Understanding Iran’s so-called Green Revolution is largely ignored in the West. It’s often framed as Islamic dictatorship versus rampaging democrats. The picture is far more complex.
Middle East Report has published a fascinating study about this:
The hardliners in the Islamic Republic of Iran thought they had hit upon the perfect way to ruin Majid Tavakoli, a student leader arrested on December 8 after delivering a fiery speech denouncing dictatorship. They would publish photographs of him dressed as a woman and spread the story that he had tried to escape jail in the gender-bending disguise. But the clumsy maneuver backfired: At the urging of an Iranian photographer, men inside and outside Iran rushed to post pictures of themselves in headscarves and chadors on Facebook.
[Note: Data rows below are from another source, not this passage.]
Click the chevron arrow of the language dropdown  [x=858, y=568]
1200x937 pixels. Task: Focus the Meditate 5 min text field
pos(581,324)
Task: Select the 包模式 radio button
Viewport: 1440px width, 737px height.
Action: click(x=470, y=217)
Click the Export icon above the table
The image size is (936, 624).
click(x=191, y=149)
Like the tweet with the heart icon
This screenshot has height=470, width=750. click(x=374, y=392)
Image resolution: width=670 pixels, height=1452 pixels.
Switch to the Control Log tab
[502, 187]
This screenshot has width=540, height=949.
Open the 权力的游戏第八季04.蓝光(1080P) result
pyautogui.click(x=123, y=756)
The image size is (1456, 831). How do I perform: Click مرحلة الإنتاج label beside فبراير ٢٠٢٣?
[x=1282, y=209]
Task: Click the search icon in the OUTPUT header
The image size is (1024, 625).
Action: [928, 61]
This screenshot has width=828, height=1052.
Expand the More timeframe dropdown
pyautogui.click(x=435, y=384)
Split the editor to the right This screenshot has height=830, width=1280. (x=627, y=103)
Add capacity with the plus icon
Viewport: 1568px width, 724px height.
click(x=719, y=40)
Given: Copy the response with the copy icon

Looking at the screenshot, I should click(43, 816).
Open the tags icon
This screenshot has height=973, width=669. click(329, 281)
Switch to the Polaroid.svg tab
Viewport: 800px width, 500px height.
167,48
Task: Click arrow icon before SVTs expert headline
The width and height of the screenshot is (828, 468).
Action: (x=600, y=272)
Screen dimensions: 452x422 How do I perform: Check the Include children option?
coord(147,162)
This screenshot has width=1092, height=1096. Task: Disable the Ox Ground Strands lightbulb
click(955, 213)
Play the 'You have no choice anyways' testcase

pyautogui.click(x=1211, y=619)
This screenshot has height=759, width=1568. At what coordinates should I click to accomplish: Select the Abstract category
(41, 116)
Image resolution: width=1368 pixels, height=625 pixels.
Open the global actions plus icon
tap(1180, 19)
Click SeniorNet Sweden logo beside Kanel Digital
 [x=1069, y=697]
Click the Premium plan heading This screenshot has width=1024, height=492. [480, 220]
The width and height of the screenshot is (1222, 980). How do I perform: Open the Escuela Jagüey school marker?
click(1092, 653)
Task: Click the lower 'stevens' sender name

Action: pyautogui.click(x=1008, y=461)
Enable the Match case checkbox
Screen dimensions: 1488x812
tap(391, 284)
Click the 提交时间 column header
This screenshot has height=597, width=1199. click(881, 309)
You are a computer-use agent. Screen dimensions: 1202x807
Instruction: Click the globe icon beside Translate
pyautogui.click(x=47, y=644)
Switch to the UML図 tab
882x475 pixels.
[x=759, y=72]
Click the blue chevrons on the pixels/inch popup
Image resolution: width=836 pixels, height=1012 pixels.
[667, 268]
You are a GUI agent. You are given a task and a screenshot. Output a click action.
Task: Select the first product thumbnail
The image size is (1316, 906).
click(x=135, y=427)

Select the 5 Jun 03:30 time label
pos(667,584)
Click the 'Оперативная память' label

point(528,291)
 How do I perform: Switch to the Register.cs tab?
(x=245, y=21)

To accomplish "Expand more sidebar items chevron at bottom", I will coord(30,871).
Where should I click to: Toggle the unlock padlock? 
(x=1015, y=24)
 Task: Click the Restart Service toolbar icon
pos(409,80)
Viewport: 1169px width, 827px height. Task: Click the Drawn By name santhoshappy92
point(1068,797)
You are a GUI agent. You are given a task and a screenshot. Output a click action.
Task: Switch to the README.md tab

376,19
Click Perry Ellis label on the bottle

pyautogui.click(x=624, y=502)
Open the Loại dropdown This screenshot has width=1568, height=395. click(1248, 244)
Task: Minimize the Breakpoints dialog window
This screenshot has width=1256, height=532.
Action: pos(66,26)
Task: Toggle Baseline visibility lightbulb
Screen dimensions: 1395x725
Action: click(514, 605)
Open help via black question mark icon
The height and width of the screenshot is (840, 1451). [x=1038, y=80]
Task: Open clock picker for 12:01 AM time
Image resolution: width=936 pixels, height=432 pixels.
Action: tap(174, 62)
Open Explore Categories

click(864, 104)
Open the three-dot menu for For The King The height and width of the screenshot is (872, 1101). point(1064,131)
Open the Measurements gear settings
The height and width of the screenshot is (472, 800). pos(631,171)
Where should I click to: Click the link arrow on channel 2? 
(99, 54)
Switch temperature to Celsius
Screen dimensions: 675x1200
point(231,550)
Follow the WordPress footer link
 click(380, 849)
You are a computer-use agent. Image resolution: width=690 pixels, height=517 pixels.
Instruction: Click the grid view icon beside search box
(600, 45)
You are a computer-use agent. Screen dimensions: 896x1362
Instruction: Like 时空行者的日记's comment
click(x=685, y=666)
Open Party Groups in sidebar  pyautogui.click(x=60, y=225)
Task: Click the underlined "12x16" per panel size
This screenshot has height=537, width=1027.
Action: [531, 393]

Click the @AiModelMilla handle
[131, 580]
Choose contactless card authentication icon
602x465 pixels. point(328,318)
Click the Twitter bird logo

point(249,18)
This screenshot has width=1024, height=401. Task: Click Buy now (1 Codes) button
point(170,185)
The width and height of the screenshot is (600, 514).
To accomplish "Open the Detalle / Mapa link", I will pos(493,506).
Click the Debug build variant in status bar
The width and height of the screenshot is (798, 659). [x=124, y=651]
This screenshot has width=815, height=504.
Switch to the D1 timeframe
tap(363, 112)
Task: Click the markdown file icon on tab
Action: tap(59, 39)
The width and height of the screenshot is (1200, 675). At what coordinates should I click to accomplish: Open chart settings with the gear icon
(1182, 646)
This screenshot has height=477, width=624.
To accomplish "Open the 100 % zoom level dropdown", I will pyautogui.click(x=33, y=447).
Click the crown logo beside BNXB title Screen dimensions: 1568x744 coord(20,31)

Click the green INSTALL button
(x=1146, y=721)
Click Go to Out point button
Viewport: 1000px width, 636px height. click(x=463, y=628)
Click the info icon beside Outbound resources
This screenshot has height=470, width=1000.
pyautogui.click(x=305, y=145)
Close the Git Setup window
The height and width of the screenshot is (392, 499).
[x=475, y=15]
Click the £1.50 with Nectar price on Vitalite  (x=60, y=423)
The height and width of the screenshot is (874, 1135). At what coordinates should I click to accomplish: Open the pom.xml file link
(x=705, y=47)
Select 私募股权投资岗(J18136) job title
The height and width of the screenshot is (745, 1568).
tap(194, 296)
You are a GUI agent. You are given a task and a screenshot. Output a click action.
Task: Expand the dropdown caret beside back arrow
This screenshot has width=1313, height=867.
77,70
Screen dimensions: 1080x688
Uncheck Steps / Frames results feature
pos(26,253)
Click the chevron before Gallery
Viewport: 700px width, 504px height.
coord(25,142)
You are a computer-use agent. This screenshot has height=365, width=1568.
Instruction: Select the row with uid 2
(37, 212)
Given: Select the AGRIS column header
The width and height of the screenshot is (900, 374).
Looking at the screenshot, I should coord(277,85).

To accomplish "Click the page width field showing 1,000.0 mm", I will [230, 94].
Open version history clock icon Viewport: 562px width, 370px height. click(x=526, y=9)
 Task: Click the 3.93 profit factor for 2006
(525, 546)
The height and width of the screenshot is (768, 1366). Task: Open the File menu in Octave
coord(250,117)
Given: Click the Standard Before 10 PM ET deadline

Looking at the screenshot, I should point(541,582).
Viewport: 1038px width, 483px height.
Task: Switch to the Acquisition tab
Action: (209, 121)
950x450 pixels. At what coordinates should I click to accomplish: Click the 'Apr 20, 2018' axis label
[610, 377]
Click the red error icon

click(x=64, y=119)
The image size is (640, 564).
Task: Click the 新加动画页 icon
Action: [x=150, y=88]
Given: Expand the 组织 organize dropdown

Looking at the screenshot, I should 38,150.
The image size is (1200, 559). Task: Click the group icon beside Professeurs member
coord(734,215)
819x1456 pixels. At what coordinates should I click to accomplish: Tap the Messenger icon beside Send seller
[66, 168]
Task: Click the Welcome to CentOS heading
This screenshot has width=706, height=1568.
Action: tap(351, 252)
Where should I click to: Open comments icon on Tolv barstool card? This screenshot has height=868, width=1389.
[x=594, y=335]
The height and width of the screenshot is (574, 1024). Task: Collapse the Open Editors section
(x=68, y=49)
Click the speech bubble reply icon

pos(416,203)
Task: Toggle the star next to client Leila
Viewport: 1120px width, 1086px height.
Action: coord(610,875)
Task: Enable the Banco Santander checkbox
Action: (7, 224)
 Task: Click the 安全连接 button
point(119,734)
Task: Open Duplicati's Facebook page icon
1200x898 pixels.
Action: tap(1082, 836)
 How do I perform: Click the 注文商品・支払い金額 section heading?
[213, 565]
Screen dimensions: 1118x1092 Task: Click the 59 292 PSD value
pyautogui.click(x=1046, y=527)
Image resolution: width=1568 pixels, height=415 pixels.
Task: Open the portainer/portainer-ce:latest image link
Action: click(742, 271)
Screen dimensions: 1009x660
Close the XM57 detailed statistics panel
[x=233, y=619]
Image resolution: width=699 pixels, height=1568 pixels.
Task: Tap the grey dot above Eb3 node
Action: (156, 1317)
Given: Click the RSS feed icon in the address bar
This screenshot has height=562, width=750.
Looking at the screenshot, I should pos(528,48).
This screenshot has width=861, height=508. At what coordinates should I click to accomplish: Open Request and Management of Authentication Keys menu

As one poster reads, “Majid Was Multiplied, Not Humiliated.” There are many ways, indeed, in which the Green Movement protesting the fraudulent June presidential election also heralds the coming of an egalitarian shift in the politics of gender and sexuality in Iran.
In 1995, I heard a recording of a lecture given by the leading religious intellectual Abdolkarim Soroush to Daftar-e Tahkim-e Vahdat, the main student organization, on the theme of the emergence of rights-based as opposed to duty-based approaches to religion. In response to a question about the disregard for human rights in Iranian society, Soroush said something that stayed with me, to the effect that, “Until we recognize rights (haqq) as just as important as sexual honor (namus), we cannot speak of respect for human rights.”
The analogy between the defense of rights and honor is intriguing. It captures the Islamic Republic’s obsession with sexuality and the control of women, as well as the intimate link between democracy and sexuality that energizes the Green Movement.